# Exercise details
If pictures are present, leave them out, and copy the data word for word.

☆ ☆ ☆ ☆ ☆ ☆ ☆

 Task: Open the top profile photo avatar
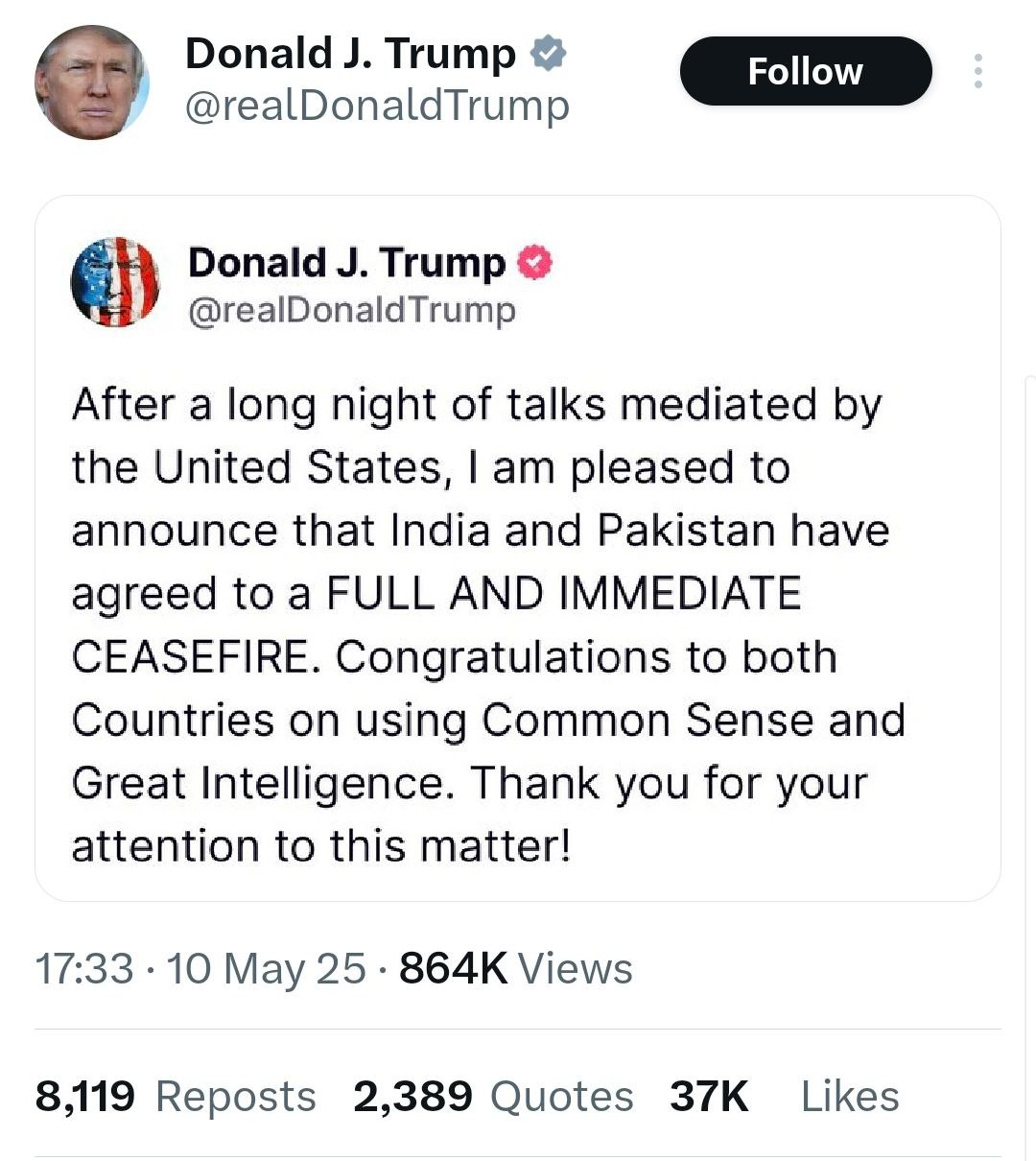point(92,83)
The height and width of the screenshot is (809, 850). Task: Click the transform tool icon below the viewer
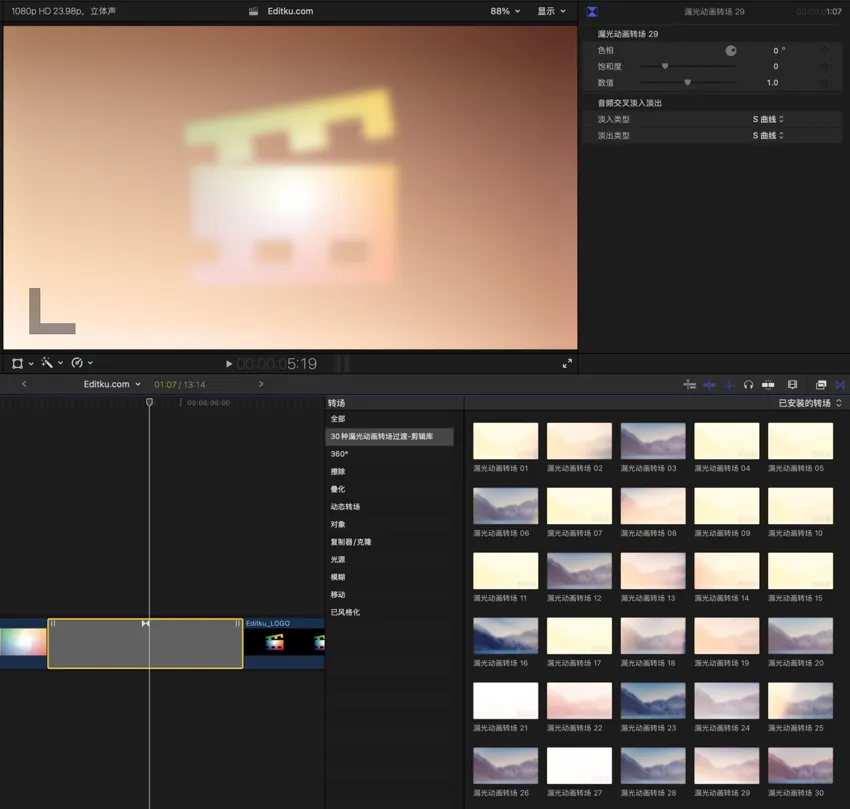[x=16, y=363]
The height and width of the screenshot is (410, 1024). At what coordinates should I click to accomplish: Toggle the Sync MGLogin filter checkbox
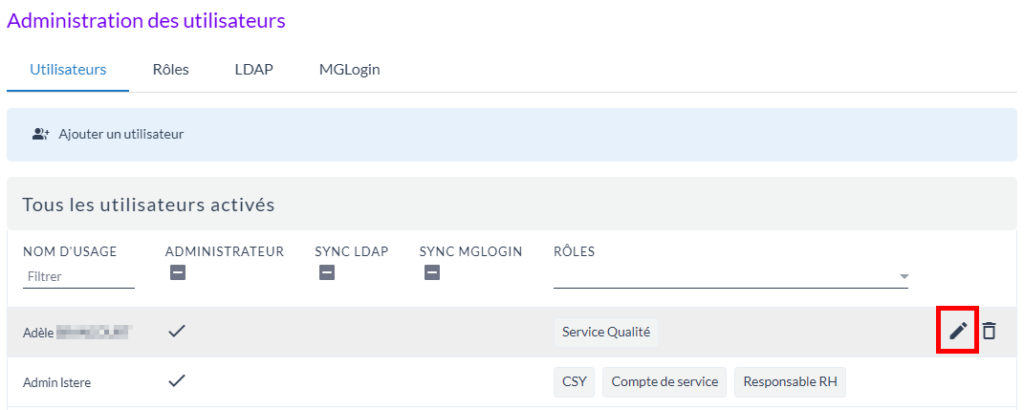(x=432, y=272)
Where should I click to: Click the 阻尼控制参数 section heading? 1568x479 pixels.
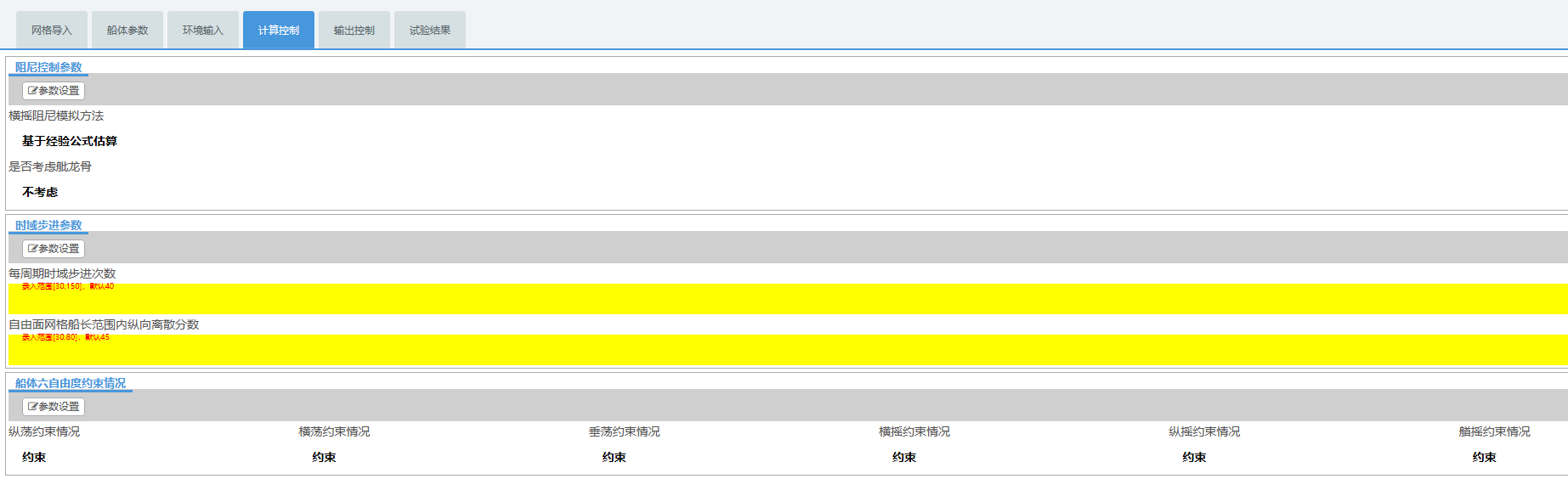(48, 67)
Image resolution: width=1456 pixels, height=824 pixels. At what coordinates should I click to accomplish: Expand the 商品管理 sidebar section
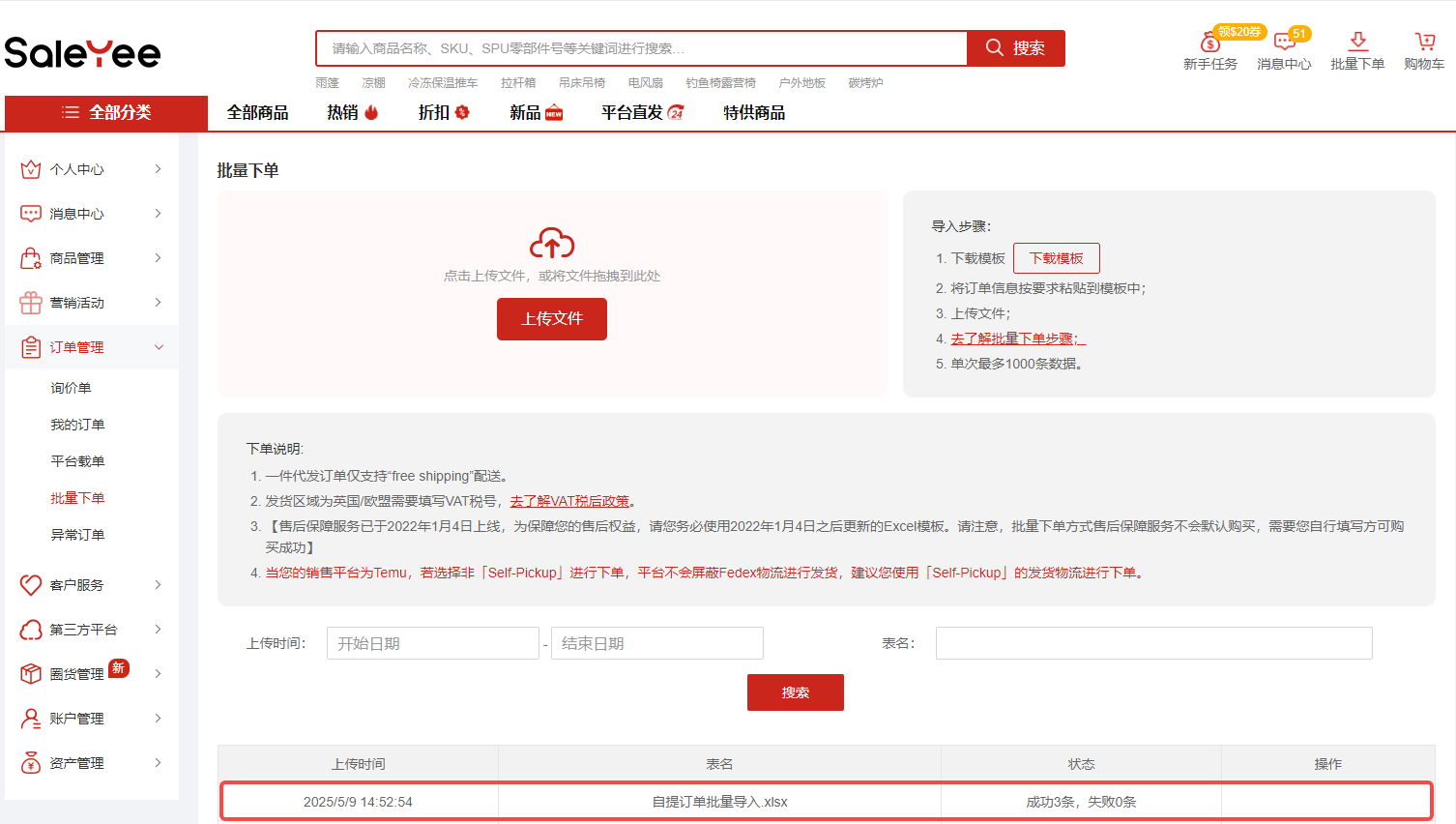pos(91,258)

☆ ☆ ☆ ☆ ☆ ☆ ☆

# Task answer
 Task: Open the top profile photo avatar
point(92,83)
The height and width of the screenshot is (809, 850). Task: Click the transform tool icon below the viewer
[x=16, y=363]
The height and width of the screenshot is (410, 1024). At what coordinates should I click to accomplish: Toggle the Sync MGLogin filter checkbox
(x=432, y=272)
Where should I click to: Click the 阻尼控制参数 section heading? 1568x479 pixels.
(48, 67)
Image resolution: width=1456 pixels, height=824 pixels. At what coordinates should I click to accomplish: Expand the 商品管理 sidebar section
pos(91,258)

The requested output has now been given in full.